It is possible to construct a grain boundary diagrams as they relate to temperature and bulk composition that are akin to phase diagrams. However, as useful as these "complexion diagrams" are a grain boundary has five macroscopic, or crystallographic, degrees of freedom, the solutions of which a US team describes in this journal are "mission impossible". Constructing a complexation diagram as a function of five degrees of freedom cannot be done either experimentally or through modeling.

Now, Jian Luo and colleagues at the University of California San Diego, La Jolla, have found a way to surmount this fivefold obstacle by turning to deep learning to train a genetic algorithm to construct the diagram for them. They begin with isobaric semi-grand-canonical ensemble hybrid Monte Carlo and molecular dynamics (hybrid MC/MD) simulations and push the outputs to genetic algorithm and deep neural network models to approach the impossible. [Luo, J. et al. Mater Today (2020); DOI: 10.1016/j.mattod.2020.03.004]

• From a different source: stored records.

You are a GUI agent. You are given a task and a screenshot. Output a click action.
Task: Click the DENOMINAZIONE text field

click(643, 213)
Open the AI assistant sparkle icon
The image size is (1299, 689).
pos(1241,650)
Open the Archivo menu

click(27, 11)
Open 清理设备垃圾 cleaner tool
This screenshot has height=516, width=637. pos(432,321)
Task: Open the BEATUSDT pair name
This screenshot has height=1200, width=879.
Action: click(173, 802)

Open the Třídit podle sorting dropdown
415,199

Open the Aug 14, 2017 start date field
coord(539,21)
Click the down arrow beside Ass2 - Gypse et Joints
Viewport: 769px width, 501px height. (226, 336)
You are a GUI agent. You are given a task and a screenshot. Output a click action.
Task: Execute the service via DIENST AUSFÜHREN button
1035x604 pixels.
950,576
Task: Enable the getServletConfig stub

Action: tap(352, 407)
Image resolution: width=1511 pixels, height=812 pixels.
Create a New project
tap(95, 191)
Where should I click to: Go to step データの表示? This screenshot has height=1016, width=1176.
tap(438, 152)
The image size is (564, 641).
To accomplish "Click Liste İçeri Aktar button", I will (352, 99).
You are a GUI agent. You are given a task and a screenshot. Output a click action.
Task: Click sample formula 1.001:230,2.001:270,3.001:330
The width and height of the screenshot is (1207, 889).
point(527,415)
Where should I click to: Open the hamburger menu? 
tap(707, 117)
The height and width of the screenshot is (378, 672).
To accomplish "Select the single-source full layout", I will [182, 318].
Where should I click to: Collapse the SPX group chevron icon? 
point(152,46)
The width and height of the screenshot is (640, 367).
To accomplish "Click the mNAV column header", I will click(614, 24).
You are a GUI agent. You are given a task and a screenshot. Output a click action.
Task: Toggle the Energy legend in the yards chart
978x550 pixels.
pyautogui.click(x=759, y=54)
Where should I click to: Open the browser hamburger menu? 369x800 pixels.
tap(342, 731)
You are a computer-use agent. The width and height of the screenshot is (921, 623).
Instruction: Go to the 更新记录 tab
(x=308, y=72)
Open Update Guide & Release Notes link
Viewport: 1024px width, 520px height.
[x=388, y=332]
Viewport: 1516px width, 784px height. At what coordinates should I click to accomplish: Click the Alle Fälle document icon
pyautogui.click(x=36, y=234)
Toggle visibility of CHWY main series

Grain boundaries are technically defects, the interfaces between different regions of crystallinity in a polycrystalline substance. They are coincident with deviations from bulk properties of thermal and electrical conductivity and other characteristics. They also act as areas within the substance where corrosion or a phase change might begin leading to weakening within the material.

Fundamentally, the team shows that deep neural network operates approximately 100 million times faster than any atomistic simulation and so can construct property diagrams much faster for millions of distinctly different grain boundaries. This could represent a paradigm shift in studying the performance properties of polycrystalline materials. Given that most engineered and natural materials are polycrystalline this could a useful turning point in such research.

The team adds that their approach offers excellent prediction accuracies not only for symmetric-tilt and twist grain boundaries but also for asymmetric-tilt and mixed tilt-twist grain boundaries. They point out that the latter are more complex and not nearly so well understood as the former, but they are ubiquitous and often represent an insurmountable barrier to calculating the properties of real polycrystals. The data-driven prediction of grain boundary properties as function of temperature, bulk composition, and five crystallographic degrees of freedom opens up an entirely new way to work with material properties, the research suggests.